4 Ocak 1996 sabahı ise, askerler koğuşlara katliam amacıyla saldırdı. Saldırı sırasında koğuşta bulunan tutsakların anlatımına göre, katledilen tutsaklar koğuşun tuvaletine götürülerek öldüresiye fiziki işkenceye maruz kaldılar. Abdülmecid Seçkin, Orhan Özen, Rıza Boybaş, Gültekin Beyhan kaldırıldıkları hastanede ölümsüzleşti ve saldırıda 40 tutsak da yaralandı.
Katliamın ardından 20 gardiyan açığa alındı. Dönemin Ceza ve Tevkif Evleri Genel Müdürü Zeki Güngör’ün katliama dair açıklaması ise "askerler aşırıya kaçtı" oldu. Katliamın ardından başlatılan soruşturma ise takipsizliğe uğradı. Bir katliamın daha (cezasızlık bir yana) dava bile açılmadan sermaye devleti tarafından üstü örtüldü.

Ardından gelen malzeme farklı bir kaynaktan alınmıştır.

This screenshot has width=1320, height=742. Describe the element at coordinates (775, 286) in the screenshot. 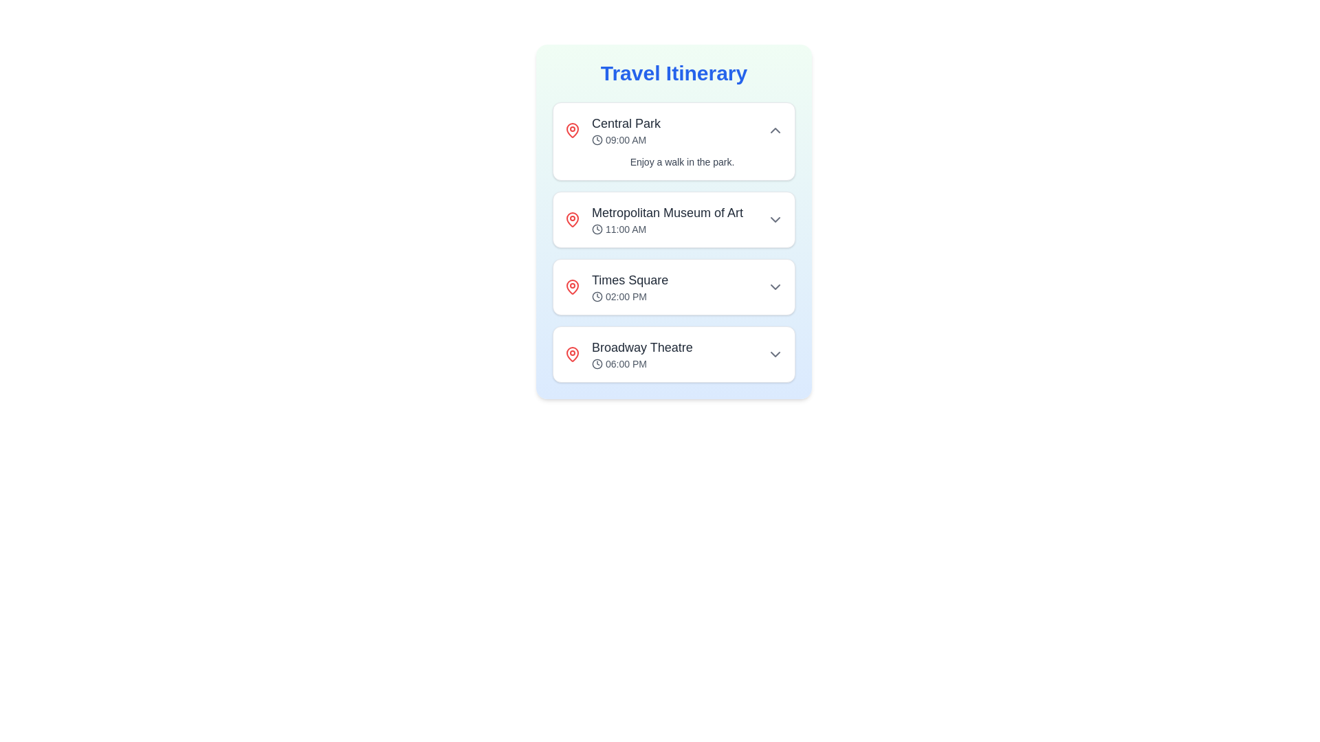

I see `the Toggle Icon for the 'Times Square' itinerary entry` at that location.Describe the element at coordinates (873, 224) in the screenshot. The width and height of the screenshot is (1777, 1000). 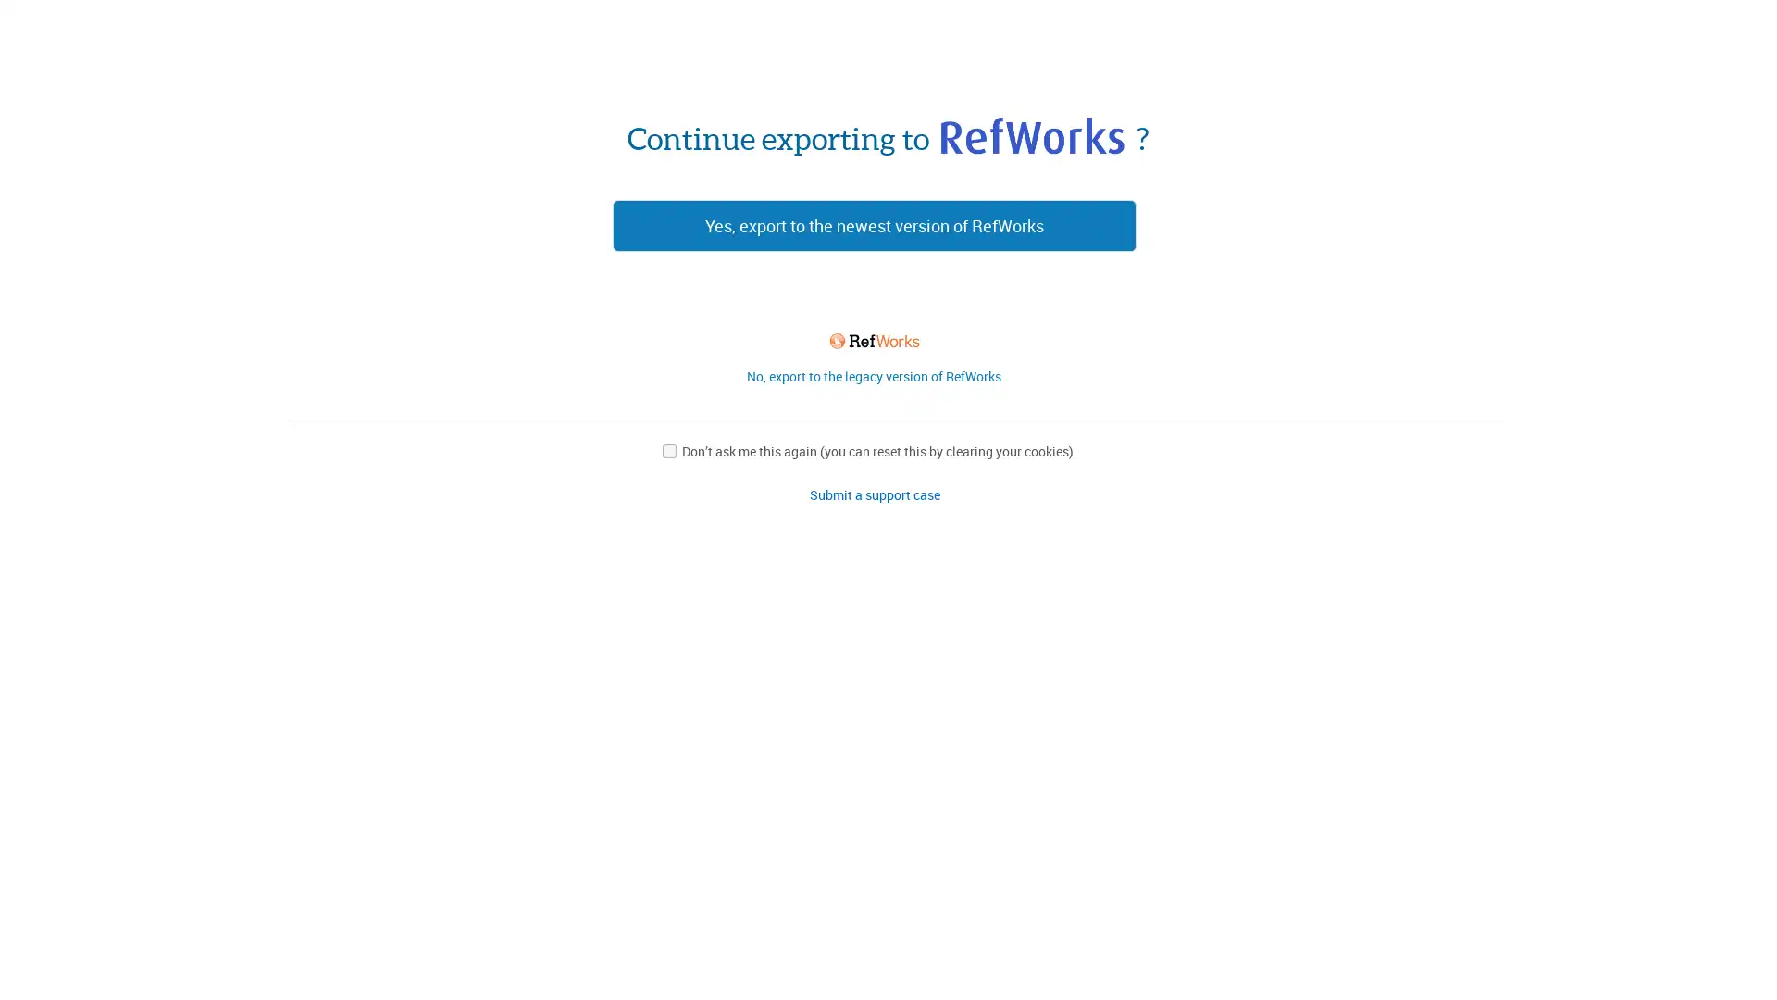
I see `Yes, export to the newest version of RefWorks` at that location.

Hapishaneler topyekûn saldırının bir cephesidir
Hapishanelere yönelik her saldırının, devrimci muhalefete yönelik topyekûn saldırının ön cephesi olduğunu Ümraniye Hapishanesi katliamı sonrasında yaşananlar net olarak gözler önüne serdi.
Sermaye devleti katledilen tutsakların 8 Ocak 1996’da Alibeyköy’de yapılan cenaze törenine de saldırdı. Törene katılanlar gözaltına alınarak Eyüp Kapalı Spor Salonu’na götürüldü ve işkence gördü. Gözaltına alınanlar arasında bulunan Evrensel Gazetesi muhabiri Metin Göktepe, polislerce dövülerek katledildi. Göktepe'nin cansız bedeni, 9 Ocak'tan sonra spor salonunun yakınlarında bulundu. Göktepe'nin katledildiği Adli Tıp raporuyla ispatlansa da açılan dava yine cezasızlıkla sonuçlandı.
Sonuç olarak, hapishanelere yönelik her saldırı, işçilere, emekçilere ve devrimcilere yönelik topyekûn saldırının bir cephesidir sadece. Sermaye devletinin topyekûn saldırısına karşı topyekûn mücadelenin yükseltilmesi gerektiğini Ümraniye Hapishanesi Katliamı ve sonrasında yaşananlar daha çarpıcı bir biçimde ortaya koymuştur.